Mesh-based simulations are central to modeling complex physical systems in many disciplines across science and engineering. Mesh representations support powerful numerical integration methods and their resolution can be adapted to strike favorable trade-offs between accuracy and efficiency. However, high-dimensional scientific simulations are very expensive to run, and solvers and parameters must often be tuned individually to each system studied. Here we introduce MeshGraphNets, a framework for learning mesh-based simulations using graph neural networks. Our model can be trained to pass messages on a mesh graph and to adapt the mesh discretization during forward simulation. Our results show it can accurately predict the dynamics of a wide range of physical systems, including aerodynamics, structural mechanics, and cloth. The model's adaptivity supports learning resolution-independent dynamics and can scale to more complex state spaces at test time. Our method is also highly efficient, running 1-2 orders of magnitude faster than the simulation on which it is trained. Our approach broadens the range of problems on which neural network simulators can operate and promises to improve the efficiency of complex, scientific modeling tasks.

Paper Structure

This paper contains 25 sections, 2 equations, 8 figures, 2 tables.

Figures (8)

  • Figure 1: Diagram of MeshGraphNets operating on our SphereDynamic domain (\vidspheredynamic). The model uses an Encode-Process-Decode architecture trained with one-step supervision, and can be applied iteratively to generate long trajectories at inference time. The encoder transforms the input mesh $M^t$ into a graph, adding extra world-space edges. The processor performs several rounds of message passing along mesh edges and world edges, updating all node and edge embeddings. The decoder extracts the acceleration for each node, which is used to update the mesh to produce $M^{t{+}1}$.
  • Figure 2: Our model can predict dynamics of vastly different physical systems, from structural mechanics over cloth to fluid dynamics. We demonstrate this by simulating (a) a flag waving in the wind, (b) a deforming plate, (c) flow of water around a cylinder obstacle, and (d) the dynamics of air around the cross-section of an aircraft wing (\vidflagdynamic). The color map shows the von-Mises stress in (b), and the x-component of the velocity field in (c),(d).
  • Figure 3: Simulation of a cloth interacting with a sphere. (a) In red, we highlight two nodes which are close in world-space but far in mesh-space, between which a world edge may be created. (b) With the same number of nodes, adaptive remeshing enables significantly more accurate simulations than a regular mesh with the same number of nodes.
  • Figure 4: (a) Rollout of our model versus ground truth on dataset Airfoil. Adaptive meshing allows us to accurately predict dynamics at large and small scales.

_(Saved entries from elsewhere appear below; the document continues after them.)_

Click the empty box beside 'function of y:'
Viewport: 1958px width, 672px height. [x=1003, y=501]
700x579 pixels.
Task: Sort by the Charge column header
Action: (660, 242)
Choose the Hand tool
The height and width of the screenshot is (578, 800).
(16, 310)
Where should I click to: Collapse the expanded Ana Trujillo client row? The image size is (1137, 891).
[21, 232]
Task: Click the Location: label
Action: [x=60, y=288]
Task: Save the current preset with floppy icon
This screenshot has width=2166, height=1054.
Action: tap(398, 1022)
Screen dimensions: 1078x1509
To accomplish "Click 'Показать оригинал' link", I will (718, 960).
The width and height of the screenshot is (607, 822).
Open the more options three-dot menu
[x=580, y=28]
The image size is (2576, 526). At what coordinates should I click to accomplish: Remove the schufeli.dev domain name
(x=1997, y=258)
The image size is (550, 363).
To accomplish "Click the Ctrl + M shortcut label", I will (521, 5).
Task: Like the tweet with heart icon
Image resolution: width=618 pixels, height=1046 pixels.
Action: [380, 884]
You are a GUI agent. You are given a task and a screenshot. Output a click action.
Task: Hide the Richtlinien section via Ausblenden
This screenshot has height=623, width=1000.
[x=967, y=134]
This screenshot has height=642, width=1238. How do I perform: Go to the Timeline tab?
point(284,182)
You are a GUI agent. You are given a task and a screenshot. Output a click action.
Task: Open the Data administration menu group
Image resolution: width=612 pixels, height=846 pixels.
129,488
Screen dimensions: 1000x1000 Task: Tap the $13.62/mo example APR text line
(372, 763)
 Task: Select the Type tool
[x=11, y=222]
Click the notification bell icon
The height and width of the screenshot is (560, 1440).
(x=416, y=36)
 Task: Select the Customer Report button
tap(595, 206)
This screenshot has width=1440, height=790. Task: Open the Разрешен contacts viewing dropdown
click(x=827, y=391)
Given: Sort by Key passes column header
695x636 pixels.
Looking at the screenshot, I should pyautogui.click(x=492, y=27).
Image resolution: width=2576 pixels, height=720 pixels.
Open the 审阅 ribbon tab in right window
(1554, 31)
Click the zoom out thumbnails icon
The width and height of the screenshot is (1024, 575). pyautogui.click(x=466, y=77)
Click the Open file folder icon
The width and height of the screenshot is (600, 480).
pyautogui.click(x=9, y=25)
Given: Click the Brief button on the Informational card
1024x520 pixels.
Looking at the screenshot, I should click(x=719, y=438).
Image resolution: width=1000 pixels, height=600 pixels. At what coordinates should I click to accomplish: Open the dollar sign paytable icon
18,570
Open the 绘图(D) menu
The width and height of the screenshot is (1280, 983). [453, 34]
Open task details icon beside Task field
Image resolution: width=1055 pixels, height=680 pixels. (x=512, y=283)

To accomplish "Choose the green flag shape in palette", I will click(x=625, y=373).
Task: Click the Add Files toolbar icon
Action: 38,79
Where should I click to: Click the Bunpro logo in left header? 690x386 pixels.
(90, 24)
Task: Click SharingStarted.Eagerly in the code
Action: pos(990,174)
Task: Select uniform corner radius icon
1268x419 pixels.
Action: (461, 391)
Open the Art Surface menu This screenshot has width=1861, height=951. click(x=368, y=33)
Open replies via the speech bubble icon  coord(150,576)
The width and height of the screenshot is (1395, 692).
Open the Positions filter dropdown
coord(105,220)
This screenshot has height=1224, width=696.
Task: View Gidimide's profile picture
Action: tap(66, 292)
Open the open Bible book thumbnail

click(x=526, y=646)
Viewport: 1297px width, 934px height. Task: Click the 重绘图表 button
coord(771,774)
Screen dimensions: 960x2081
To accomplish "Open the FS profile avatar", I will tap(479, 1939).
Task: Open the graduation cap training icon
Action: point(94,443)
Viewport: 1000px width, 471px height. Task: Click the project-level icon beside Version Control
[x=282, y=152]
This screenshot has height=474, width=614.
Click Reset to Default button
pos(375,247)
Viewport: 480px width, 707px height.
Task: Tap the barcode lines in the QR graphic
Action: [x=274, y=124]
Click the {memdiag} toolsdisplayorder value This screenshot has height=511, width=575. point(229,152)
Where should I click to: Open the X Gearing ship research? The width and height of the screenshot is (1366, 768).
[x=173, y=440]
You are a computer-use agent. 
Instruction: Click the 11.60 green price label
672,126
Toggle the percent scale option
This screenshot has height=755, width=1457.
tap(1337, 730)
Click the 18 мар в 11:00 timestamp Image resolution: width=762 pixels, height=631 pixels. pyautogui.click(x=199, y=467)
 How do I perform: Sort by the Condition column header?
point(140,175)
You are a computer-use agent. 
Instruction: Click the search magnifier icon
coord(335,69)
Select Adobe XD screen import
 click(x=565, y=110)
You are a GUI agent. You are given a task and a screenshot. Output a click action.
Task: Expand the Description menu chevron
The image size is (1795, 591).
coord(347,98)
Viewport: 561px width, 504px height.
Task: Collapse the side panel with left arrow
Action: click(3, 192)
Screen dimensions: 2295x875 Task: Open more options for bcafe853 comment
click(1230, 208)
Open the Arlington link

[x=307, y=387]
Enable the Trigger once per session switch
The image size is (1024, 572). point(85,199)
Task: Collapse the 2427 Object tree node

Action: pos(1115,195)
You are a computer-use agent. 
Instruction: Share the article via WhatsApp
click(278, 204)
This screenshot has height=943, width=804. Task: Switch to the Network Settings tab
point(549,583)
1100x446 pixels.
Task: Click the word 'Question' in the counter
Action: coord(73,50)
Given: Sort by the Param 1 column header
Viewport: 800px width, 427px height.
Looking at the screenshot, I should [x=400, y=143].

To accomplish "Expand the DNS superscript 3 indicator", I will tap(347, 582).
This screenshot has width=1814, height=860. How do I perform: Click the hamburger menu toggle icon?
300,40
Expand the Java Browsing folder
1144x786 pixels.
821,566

The grid-based U-Net baseline is capable of making good predictions at large scales, but it cannot resolve the smaller scales, despite using four times more cells than our model (\vidunetairfoil). (b) At inference time, our model can be scaled up to significantly larger and more complex setups than seen during training (\vidfunnel).
  • Figure 5: (a) Our model outperforms GCN and CNN-based baselines. (b) GNS diverges on cloth datasets; providing mesh-space positions (GNS+mesh-pos) helps, but still fails on dynamic meshes. (c) Remeshing with learned or estimated sizing fields produces accurate rollouts. (d) Taking sufficient message passing steps is crucial for good performance, and limiting history size increases accuracy by preventing overfitting.